## Texte
● ● ●

En plus de garantir la bienséance du titulaire et de lui économiser des cautions intempestives, l’historique de crédit permet de voir grand, et d’obtenir plus facilement des prêts. On ne prête qu’aux riches, surtout s’ils ont déjà démontré qu’ils savaient rembourser leurs dettes. Bâtir un historique de crédit, c’est donc préparer son avenir financier, dettes remboursées après dettes remboursées. Il n’est pas impossible d’avoir un prêt sans celui-ci, évidemment, mais c’est plus dur. Ou il faut être plus riche à la base.
On peut acheter tout et n’importe quoi avec une carte de crédit : du café du coin à un billet d’avion en passant par sa ligne de téléphone… L’important étant de rester dans le seuil autorisé par l’organisme de crédit (pour nous, 1500 dollars). Peu habitués à ce système, nous réservons pour l’instant le crédit aux dépenses fixes et immuables, telle qu’Internet, et aux achats en ligne au Canada, peu fréquents. Quand on rembourse dans les temps, le score de crédit augmente. Il nous semble qu’il existe différents points accordés pour différents types de crédits (charges fixes, grosses dépenses ponctuelles…) mais la façon d’obtenir le meilleur historique de crédit possible reste encore floue.
EDIT pour clarification, car ce système n’est pas clair : le terme « crédit » est employé à mauvais escient (mais c’est le terme officiel). Ce serait plutôt des « achats en différés », le crédit ne s’appliquant qu’aux dépenses non remboursées avant échéance.

● ● ●

## Entrées de la liste
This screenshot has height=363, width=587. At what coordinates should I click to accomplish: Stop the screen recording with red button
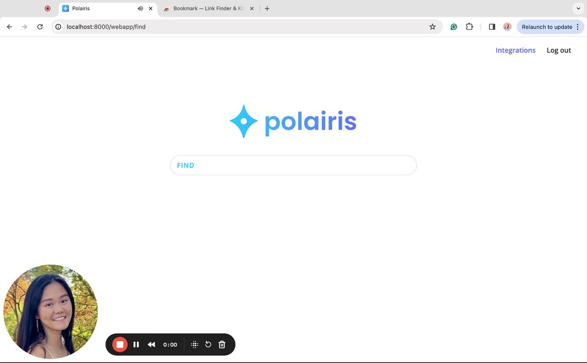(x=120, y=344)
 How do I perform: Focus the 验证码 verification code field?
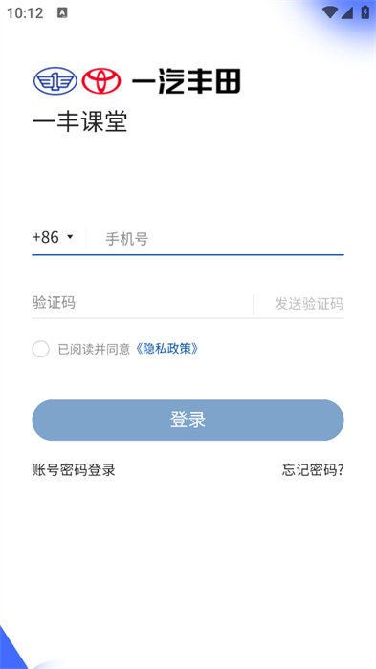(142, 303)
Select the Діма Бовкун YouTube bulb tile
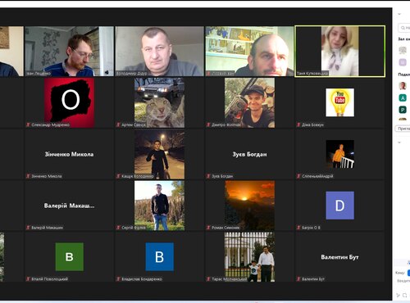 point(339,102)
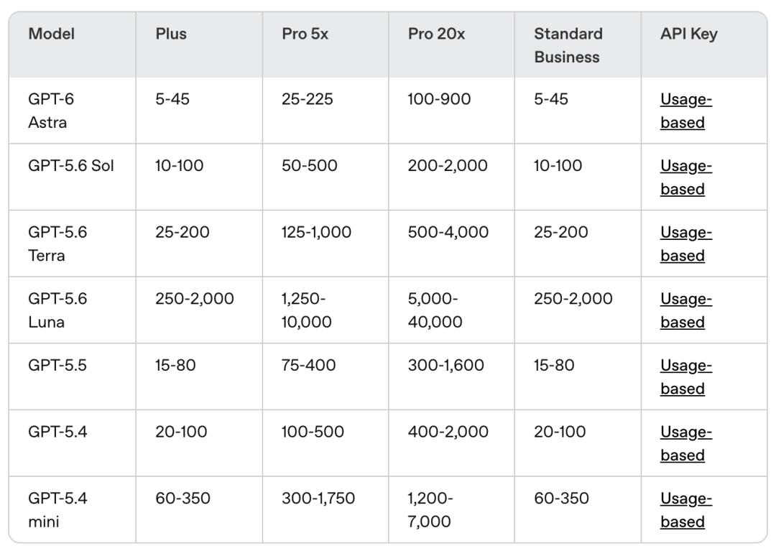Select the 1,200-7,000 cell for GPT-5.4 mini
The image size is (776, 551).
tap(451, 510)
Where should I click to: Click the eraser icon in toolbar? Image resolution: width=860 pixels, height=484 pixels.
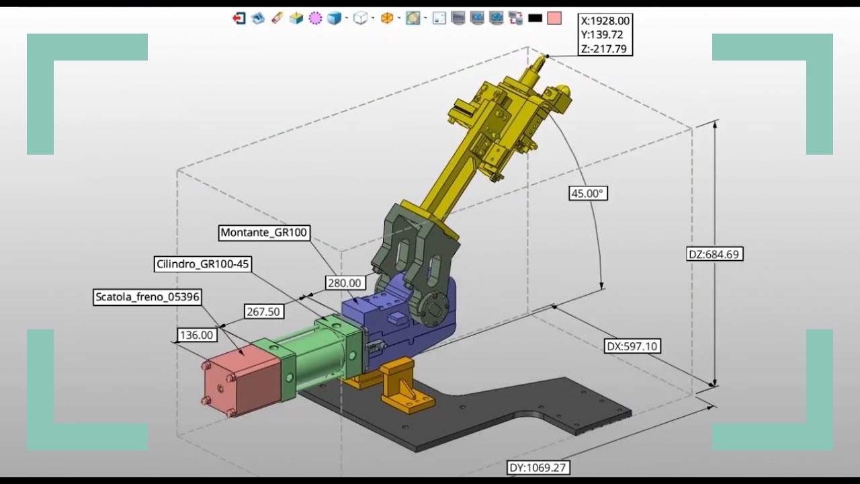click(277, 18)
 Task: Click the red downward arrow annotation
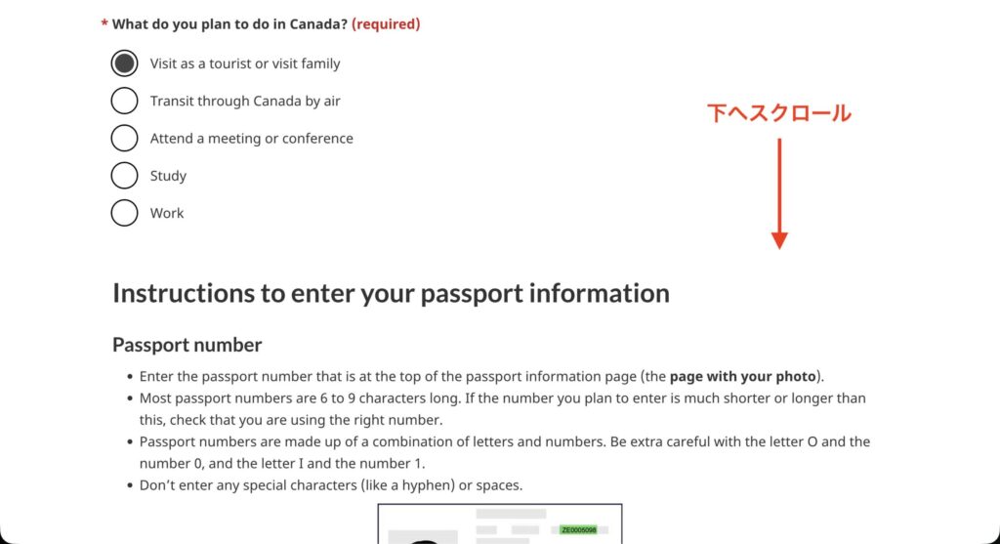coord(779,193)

● ● ●

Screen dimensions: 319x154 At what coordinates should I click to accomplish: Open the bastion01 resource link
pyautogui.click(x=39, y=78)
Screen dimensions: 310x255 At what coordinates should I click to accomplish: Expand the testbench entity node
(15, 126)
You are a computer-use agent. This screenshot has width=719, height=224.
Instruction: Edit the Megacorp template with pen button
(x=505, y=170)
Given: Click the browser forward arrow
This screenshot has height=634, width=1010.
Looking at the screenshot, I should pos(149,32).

● ● ●

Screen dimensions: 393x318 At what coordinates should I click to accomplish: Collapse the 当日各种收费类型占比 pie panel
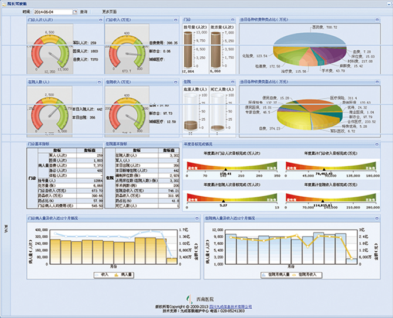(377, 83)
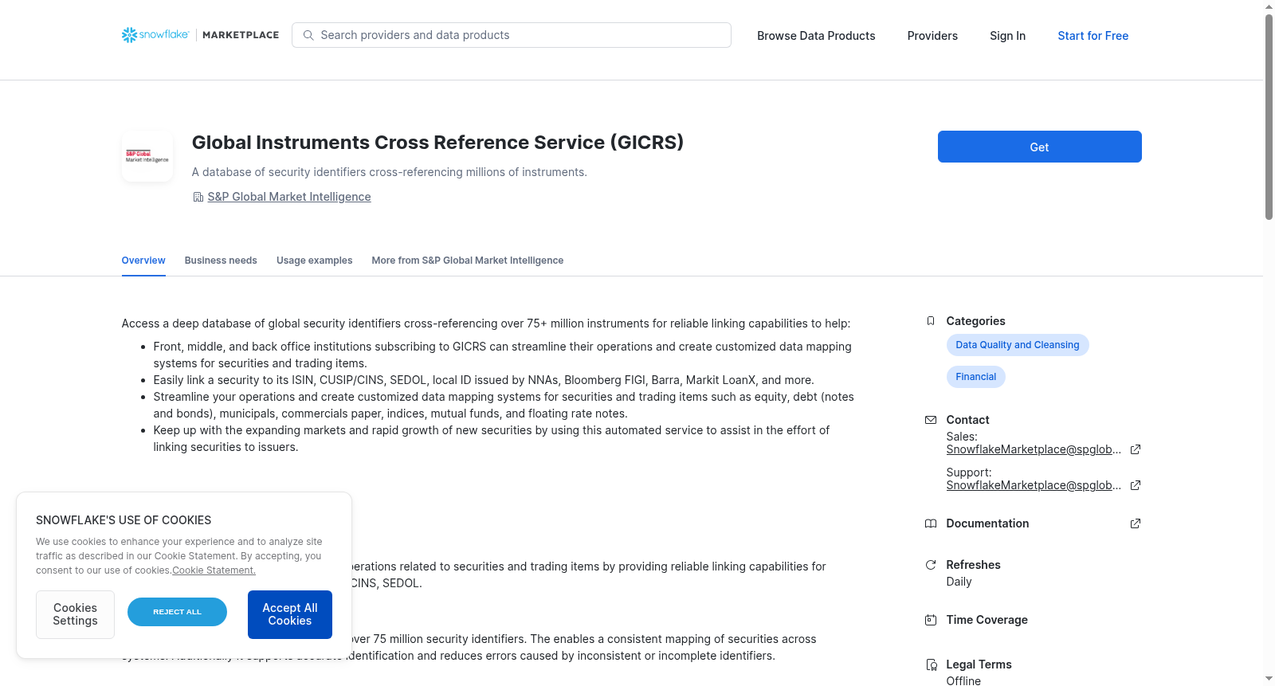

● ● ●

## Consigne
Poursuivez le texte sur l'historique de crédit à partir de sa dernière phrase. La liste n'a aucun rapport avec le texte sur l'historique de crédit.

## Résultat obtenu
Ce n’est pas forcément de l’argent qu’on a déjà. On peut avoir 100 $ sur son compte courant mais dépenser 1500 dollars sur sa carte de crédit, qui sont avancés par MasterCard. Le tout est d’avoir l’argent à l’échéance, qui est fixe pour mieux s’organiser.
Le remboursement des dettes est obscur, lui aussi : sur 300 dollars dépensés ce mois-ci, nous ne devons en rembourser que 10. Pourquoi ? Mystère… Nous sommes néanmoins scrupuleux sur le remboursement du crédit, tout retard entraînant le déclenchement d’un véritable crédit au taux d’intérêt de près de 20 % (!) et la chute de notre cote de crédit. Ce serait dommage de se forcer à emprunter pour constituer un mauvais historique de crédit, n’est-ce pas ?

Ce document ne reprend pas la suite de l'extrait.